ASSIGNED TASK =>
Retype exactly the lines below, beginning with the first and ending with the line where "Open the green" appears.
* * *
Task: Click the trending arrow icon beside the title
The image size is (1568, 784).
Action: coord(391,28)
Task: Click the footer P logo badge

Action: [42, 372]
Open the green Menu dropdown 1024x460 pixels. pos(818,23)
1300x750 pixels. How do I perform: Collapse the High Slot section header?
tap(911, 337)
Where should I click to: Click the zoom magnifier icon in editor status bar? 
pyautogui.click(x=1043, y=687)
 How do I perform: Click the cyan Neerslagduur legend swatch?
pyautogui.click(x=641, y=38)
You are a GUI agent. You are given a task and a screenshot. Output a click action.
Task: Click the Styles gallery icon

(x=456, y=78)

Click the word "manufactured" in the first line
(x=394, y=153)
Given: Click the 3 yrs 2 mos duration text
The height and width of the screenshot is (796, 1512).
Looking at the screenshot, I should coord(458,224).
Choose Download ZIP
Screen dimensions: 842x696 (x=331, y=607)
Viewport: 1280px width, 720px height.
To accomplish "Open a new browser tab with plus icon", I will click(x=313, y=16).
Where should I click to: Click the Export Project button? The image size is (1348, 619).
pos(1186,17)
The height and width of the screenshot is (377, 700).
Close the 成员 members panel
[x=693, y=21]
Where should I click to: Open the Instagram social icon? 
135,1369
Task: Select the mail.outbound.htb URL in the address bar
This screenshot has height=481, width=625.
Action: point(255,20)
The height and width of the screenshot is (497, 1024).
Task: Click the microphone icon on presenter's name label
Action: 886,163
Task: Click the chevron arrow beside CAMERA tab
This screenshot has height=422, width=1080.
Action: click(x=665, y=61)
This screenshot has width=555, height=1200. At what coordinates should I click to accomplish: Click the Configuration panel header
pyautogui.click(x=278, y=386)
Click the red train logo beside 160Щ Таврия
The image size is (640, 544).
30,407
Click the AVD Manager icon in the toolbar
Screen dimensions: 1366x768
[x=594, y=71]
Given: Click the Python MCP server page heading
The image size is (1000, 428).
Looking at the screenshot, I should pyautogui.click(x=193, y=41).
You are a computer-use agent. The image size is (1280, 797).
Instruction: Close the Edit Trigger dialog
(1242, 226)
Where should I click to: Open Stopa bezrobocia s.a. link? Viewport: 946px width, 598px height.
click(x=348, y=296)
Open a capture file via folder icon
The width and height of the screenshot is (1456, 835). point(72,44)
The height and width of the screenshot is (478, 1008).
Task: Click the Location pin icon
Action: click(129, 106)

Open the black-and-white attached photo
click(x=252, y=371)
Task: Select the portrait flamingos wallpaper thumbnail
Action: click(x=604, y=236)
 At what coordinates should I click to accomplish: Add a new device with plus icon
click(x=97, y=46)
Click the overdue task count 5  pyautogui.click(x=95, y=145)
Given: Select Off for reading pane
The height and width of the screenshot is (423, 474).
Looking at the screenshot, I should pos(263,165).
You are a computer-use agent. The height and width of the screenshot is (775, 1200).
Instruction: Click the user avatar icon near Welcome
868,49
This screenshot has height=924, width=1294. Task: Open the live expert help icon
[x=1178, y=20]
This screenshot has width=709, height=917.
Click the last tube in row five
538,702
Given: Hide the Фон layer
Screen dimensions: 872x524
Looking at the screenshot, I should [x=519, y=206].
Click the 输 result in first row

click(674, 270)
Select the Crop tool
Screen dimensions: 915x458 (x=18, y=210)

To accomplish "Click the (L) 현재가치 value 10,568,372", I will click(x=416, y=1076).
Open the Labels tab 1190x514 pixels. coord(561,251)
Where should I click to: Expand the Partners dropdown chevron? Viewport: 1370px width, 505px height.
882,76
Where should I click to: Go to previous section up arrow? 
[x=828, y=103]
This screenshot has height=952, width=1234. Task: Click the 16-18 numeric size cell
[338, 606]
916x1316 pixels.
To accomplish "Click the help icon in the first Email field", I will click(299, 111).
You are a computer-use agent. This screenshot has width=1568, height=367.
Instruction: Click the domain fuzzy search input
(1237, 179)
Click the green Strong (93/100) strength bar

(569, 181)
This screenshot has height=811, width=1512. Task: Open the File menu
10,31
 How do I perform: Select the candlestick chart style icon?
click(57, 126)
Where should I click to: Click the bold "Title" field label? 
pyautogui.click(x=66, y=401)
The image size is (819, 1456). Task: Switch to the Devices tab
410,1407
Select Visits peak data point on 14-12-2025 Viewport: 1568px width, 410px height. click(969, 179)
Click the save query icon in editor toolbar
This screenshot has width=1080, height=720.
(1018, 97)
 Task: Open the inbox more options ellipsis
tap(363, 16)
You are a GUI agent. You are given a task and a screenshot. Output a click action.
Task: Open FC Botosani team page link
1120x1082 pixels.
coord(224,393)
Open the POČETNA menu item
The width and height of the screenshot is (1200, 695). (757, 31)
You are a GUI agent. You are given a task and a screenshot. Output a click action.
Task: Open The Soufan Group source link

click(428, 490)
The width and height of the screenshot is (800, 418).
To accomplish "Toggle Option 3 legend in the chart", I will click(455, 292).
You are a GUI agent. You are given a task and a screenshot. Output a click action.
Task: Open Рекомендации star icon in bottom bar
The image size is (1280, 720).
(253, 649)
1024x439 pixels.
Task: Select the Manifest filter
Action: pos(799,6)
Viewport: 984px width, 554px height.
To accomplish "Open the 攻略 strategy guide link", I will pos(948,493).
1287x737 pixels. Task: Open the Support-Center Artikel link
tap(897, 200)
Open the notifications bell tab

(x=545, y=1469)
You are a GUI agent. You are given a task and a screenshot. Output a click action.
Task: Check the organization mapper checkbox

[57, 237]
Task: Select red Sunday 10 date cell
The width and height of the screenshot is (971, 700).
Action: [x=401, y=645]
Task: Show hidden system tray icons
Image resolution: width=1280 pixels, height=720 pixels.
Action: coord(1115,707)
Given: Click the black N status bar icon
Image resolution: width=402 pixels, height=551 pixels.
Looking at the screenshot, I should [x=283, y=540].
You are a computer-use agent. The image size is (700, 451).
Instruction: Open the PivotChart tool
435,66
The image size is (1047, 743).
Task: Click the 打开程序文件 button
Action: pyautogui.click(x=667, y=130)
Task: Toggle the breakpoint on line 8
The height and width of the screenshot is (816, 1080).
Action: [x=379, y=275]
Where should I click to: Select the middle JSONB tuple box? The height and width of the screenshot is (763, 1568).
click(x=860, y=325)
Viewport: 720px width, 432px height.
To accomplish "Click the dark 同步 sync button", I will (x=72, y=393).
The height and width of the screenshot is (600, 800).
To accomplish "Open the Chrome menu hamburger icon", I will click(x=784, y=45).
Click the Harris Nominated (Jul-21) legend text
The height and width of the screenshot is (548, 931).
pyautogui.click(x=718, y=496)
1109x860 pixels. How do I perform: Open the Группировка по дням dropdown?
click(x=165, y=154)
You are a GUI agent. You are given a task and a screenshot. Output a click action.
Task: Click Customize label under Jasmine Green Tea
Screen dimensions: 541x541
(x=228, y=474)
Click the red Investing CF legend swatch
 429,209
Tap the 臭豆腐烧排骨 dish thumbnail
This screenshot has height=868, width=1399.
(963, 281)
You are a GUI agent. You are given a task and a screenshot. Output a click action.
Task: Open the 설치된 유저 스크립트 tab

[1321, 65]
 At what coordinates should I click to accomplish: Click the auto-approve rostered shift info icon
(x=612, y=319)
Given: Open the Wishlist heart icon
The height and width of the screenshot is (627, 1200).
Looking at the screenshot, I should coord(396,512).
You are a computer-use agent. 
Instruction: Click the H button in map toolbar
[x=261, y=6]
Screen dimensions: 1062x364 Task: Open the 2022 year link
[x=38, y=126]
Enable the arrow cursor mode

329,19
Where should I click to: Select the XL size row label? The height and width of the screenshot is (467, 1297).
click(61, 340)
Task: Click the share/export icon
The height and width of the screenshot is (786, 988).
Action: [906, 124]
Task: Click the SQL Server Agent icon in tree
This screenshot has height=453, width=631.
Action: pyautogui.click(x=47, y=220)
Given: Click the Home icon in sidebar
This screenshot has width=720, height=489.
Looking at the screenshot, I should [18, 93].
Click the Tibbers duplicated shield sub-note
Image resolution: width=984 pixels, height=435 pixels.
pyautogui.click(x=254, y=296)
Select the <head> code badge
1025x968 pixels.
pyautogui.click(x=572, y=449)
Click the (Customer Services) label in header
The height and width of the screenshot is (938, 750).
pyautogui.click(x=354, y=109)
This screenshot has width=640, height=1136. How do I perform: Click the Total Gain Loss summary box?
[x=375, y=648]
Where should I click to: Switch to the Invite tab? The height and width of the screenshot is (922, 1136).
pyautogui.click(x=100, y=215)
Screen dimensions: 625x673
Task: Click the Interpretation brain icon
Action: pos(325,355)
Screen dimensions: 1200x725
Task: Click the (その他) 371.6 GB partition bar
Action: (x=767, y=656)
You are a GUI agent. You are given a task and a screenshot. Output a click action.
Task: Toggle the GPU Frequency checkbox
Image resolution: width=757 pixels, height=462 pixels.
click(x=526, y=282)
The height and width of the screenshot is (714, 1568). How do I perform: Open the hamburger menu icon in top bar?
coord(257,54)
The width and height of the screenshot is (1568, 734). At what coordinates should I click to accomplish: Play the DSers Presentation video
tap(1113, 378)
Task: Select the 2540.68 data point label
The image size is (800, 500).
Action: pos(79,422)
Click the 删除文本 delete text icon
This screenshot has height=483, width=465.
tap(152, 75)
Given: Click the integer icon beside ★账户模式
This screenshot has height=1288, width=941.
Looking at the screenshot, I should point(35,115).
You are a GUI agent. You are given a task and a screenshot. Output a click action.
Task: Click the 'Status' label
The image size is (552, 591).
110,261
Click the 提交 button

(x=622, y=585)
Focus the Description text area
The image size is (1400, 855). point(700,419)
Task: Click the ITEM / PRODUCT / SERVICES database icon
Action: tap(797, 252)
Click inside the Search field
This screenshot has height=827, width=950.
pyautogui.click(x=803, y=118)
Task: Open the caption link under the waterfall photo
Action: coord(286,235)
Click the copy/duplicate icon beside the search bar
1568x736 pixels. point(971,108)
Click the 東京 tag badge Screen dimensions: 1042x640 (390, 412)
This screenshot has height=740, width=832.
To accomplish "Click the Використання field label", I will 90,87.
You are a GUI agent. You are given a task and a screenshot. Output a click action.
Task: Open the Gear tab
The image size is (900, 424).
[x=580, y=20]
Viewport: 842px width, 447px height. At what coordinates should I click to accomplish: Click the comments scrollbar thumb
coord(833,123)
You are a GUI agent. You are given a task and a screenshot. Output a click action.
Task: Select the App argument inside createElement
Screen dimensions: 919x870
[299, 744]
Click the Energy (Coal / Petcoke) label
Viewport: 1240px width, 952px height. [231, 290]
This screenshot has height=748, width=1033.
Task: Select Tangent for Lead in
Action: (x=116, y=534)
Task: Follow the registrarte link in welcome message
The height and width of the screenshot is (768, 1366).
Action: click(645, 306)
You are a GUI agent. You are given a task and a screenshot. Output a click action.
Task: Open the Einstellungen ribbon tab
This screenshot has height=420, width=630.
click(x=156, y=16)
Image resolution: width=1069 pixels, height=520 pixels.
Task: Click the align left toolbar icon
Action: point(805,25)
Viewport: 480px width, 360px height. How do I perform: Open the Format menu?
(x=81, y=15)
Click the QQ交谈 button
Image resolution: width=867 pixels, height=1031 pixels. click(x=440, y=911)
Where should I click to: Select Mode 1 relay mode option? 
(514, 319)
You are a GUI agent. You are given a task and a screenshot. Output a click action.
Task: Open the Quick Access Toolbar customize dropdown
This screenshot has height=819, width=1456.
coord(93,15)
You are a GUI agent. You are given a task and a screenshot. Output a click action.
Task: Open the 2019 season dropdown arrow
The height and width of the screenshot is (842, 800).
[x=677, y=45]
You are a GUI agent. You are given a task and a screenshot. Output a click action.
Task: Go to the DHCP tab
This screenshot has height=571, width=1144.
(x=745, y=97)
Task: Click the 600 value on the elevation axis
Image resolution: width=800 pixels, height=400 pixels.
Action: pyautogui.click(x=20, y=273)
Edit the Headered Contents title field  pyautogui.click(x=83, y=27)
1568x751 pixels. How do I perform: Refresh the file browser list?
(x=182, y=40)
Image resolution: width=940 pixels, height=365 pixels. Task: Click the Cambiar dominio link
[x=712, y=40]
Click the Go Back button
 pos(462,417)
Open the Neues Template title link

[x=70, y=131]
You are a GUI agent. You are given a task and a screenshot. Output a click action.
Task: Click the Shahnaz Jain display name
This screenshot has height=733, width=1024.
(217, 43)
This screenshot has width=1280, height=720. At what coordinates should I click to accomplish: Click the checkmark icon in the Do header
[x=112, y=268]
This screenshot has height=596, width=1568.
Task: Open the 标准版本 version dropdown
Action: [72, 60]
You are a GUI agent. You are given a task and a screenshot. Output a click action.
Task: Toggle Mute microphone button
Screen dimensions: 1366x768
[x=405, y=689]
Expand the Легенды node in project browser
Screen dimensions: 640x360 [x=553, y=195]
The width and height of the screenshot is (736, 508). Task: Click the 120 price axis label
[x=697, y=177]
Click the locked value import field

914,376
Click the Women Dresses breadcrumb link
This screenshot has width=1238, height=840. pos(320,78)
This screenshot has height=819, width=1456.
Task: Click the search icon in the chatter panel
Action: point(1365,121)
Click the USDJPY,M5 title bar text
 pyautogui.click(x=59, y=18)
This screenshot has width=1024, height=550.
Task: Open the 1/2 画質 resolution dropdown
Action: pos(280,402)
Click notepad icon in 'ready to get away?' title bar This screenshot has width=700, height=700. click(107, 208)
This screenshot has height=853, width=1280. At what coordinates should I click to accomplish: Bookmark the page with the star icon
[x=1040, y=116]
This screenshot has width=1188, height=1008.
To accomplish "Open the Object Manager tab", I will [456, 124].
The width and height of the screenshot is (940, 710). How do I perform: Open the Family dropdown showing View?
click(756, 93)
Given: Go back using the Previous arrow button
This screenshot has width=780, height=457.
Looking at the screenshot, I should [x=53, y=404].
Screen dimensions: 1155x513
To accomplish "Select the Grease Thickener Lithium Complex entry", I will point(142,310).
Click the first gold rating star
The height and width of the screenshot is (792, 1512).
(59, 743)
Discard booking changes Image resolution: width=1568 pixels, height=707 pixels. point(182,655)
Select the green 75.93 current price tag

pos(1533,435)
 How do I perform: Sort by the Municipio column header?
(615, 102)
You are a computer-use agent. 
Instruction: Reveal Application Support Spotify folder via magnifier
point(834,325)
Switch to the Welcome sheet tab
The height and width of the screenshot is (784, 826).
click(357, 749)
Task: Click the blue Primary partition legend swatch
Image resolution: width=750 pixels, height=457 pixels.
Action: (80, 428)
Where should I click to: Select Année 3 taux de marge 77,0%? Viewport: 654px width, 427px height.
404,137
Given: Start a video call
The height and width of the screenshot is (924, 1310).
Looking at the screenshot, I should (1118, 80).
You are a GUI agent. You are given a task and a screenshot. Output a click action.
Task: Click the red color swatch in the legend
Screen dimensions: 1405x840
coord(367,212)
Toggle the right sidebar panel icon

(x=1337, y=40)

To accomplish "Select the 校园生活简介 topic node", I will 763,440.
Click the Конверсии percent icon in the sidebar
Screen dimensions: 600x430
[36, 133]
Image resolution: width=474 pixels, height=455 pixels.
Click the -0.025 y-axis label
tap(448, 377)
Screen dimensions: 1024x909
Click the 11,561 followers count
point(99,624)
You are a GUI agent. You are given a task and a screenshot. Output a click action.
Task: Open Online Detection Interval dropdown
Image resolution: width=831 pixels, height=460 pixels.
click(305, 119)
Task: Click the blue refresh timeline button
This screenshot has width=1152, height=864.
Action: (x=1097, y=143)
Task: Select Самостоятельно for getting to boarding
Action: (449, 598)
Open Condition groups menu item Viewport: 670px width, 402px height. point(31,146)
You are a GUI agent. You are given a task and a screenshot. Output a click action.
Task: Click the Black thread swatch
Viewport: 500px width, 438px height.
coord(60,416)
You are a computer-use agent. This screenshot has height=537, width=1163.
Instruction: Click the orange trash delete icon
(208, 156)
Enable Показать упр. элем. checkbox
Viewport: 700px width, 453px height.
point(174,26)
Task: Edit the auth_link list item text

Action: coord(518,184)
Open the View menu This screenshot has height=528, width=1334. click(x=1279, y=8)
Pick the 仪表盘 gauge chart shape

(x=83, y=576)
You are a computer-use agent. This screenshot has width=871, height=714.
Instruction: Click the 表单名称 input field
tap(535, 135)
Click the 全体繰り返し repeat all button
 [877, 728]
* * *
ANSWER =>
Task: Click the trending arrow icon beside the title
The image size is (1568, 784).
Action: coord(391,28)
Task: Click the footer P logo badge

Action: [42, 372]
Open the green Menu dropdown 1024x460 pixels. pos(818,23)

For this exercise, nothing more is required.